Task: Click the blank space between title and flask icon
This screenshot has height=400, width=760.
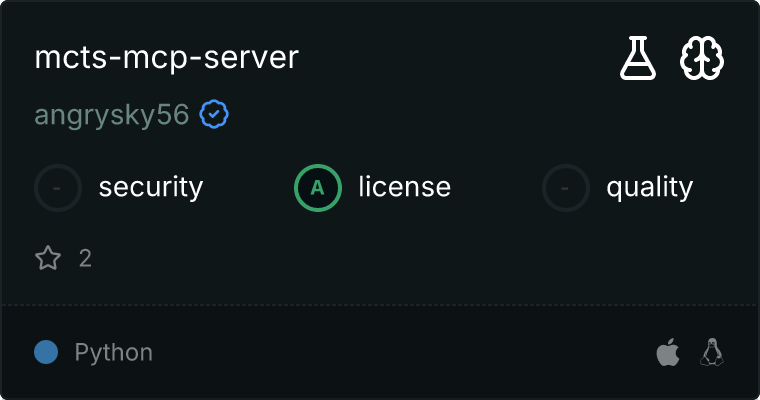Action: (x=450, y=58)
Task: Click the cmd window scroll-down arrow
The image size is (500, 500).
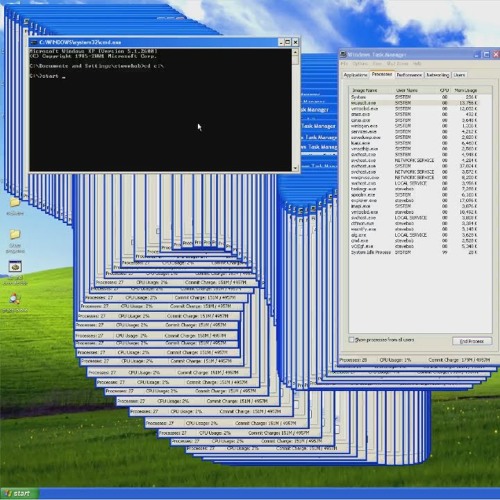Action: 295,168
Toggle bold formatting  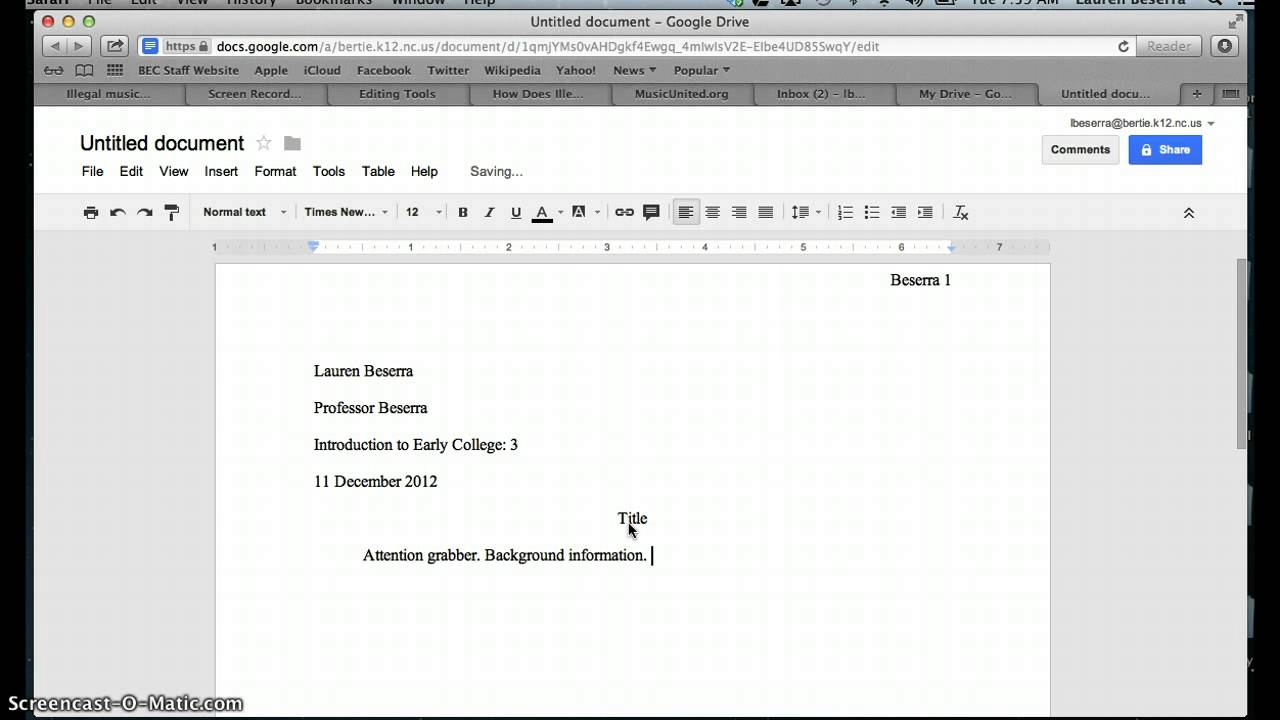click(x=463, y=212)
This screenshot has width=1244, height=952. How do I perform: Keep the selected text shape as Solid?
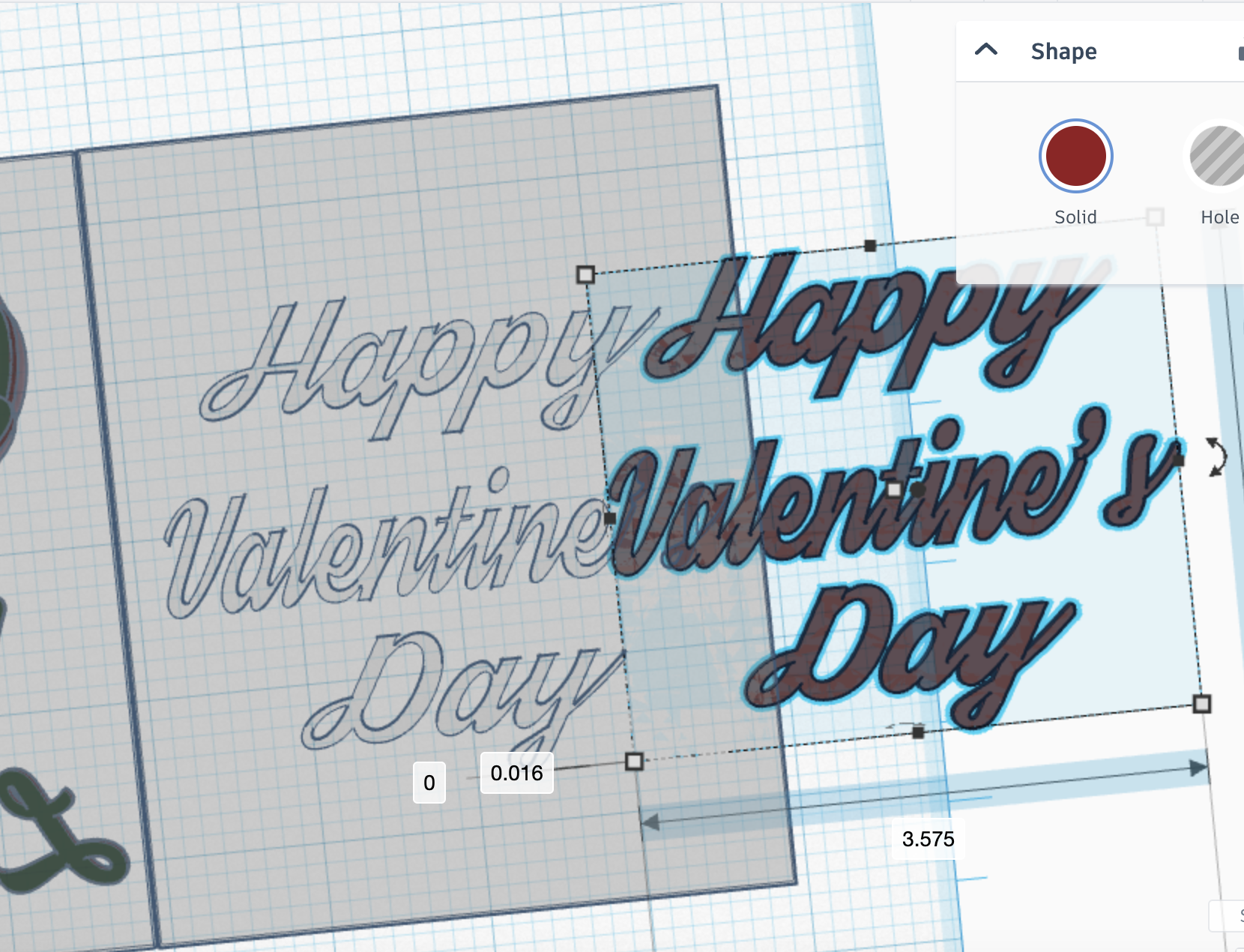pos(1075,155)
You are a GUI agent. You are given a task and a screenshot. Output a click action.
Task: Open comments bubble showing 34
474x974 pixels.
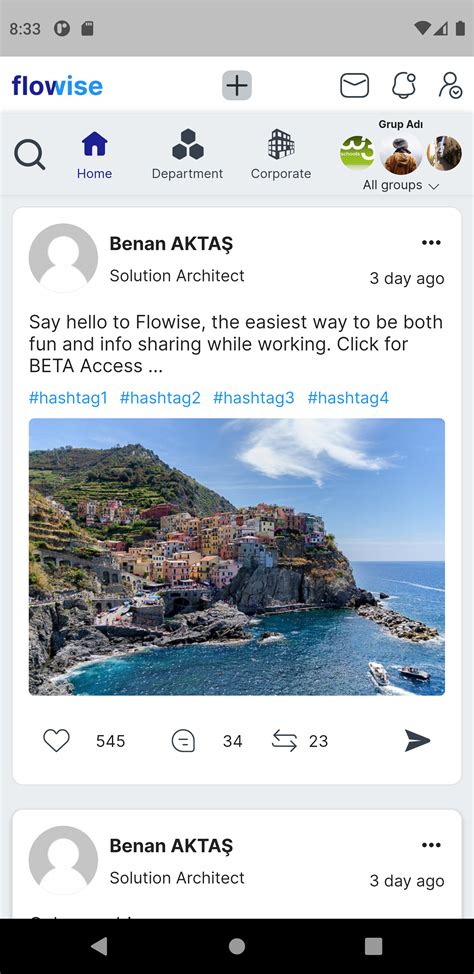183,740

----------------------------------------

*WHAT TO PRODUCE*
Can you copy the rows verbatim from the line containing "This screenshot has width=1244, height=952." through the end of the rows, including both ends and leaving out the pictures?

*TASK SOLUTION*
This screenshot has width=1244, height=952. How do I perform: Keep the selected text shape as Solid?
pos(1075,155)
You are a GUI agent. You are given a task and a screenshot. Output a click action.
Task: Open comments bubble showing 34
474x974 pixels.
183,740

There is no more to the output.